On Tue, 13 Apr 1999, Dave Sill wrote:

> >> >qmail will always be faster than sendmail [unless you send one message
> >> >to a large number of addresses on the same remote host].
> >> 
> >> No, qmail will usually win here, too, because sendmail serializes.
> >> Sendmail only wins when the message is huge.
> >
> >Actually, if you are unfortunate enough to have a list of addresses sorted
> >by the right side of the @, qmail can be a big loser here.  This is
> >because it will completely overload many remote hosts if there are a bunch
> >of recipients.  eg. concurrencyremote = 120, you have 200 users
> >@somedomain, qmail will sit there with 120 connections to somedomain's
> >mailserver open while they all crawl along because somedomain can't handle
> >120 connections at once.
> 
> somedomain is poorly configured. Should qmail assume all sites are
> poorly configured? Should properly configured sites suffer because
> some sites are poorly run?

Geesh, this sort of crazy idealism is why qmail gets a bad name.

Please tell me how I can configure qmail so that it isn't "poorly
configured".  Please give me an example of how to set it up so that a
remote site can open as many connections as it wants (which you think it
should be able to do) without monopolizing the system.

On top of that, you are still completely ignore the fact that hammering
each remote host as hard as possible, in turn, results in taking a lot
longer to deliver all the mail than if you nicely avoid hammering each
host.  Part of this is due to qmail's silly 256 concurrencyremote limit,
which makes connections from the sender a very valuable commodity when
trying to send a lot of mail.

[...]

> >I don't know?  Why does "qmail" accept connections that it cannot handle?
> 
> Mine doesn't. I restrict it via tcpserver to an acceptable,
> conservative number of connections that, in my experience, the system
> will be able to handle in most foreseeable circumstances.

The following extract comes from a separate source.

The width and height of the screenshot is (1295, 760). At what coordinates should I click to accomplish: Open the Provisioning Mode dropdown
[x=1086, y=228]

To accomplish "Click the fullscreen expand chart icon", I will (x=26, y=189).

Then do you really think it is appropriate for one remote system to
monopolize your mailer for no reason?  I consider that abusive.  You can
go on about "oh, there is really no way to know what you can do so you
just have to try to blast as much as you can" but that ignores the basic
principles that have worked behind all internet services for a heck of a
long time: just because you _can_ do something, doesn't mean you should do
it if it isn't a friendly thing to do.

> >This is great in theory.  In practice, does your tcpserver setup
> >automatically start refusing connections when you're low on queue space or
> >when you know the load will be too high?  I bet it doesn't.
> 
> No, but my tcpserver connection limit is sufficiently conservative
> that it can almost always handle a full compliment of SMTP clients. If 
> it can't, so what? Chances are, a few too many SMTP connections when
> the system is hosed are the least of my worries.

"if I can't accept any mail from any other systems because one system
decided to flood me with a huge amount just beacuse it thought it would be
cool to schedule deliveries that way, then it isn't a big deal"

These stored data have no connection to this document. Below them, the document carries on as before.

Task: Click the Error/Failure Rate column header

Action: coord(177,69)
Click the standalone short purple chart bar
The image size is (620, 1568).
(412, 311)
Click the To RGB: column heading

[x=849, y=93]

Erm... I don't think that way.

[...]

> >> You may have a point here. Is there a well-defined rubric within which
> >> we can assert, "It is ill-mannered to consume all available
> >> connections to a remote server, just because those services are
> >> needed?" Could be, I suppose--that's a question for admins.
> >
> >The point is that, in a lot of cases, they aren't needed.
> >
> >If you have 500000 messages to go out with 100 messages to each of 5000
> >hosts, the claim that it is necessary to open 100 connections at once to
> >any single remote server is obviously wrong.
> 
> The claim that qmail forces you to do that is also obviously wrong. IF 
> you don't want that to happen, don't sort your list by MX.

My claim is that qmail's behaviour ranges from extremely unfriendly to
abusive.  It is easy to end up with addresses sorted by hostname for a
variety of reasons.  It is a flaw in qmail that, if the address list is
sorted in such a way, it takes ~twice as long, in my experience, to send
out a large quantity of mail.

> >Heck, even if you had 500000 messages to go to 1 host that doesn't mean
> >you have to open 500000 connections (well, bounded only by your local
> >configuration and qmail's limits) to the remote host. 
> 
> Of course not. What's your point? 256 is << 500000. If I've got 500000
> different messages to deliver to a single site, I sure as hell want to
> use as many simultaneous connections as I can. I assume the receiving

You just said that, if qmail didn't have an arbitrary 256 simultaneous
connection limit and if your machine could handle it, then you consider it
perfectly acceptable to try to open 500000 simultaneous connections.  

> site will behave responsibly and only accept as many as it can handle.
> If the don't, that's their problem.

That sums up the problems with your attitude quite nicely, and the
problems with far too many "qmail idealists" that are more concernend
about proclaiming qmail to be the greatest thing on earth than about
actually running functional and interoperable mail systems.

It is obvious that you aren't interested in real life problems or actually
using qmail in real life, but only on insisting that qmail is flawless, so
there isn't too much point in continuing this discussion.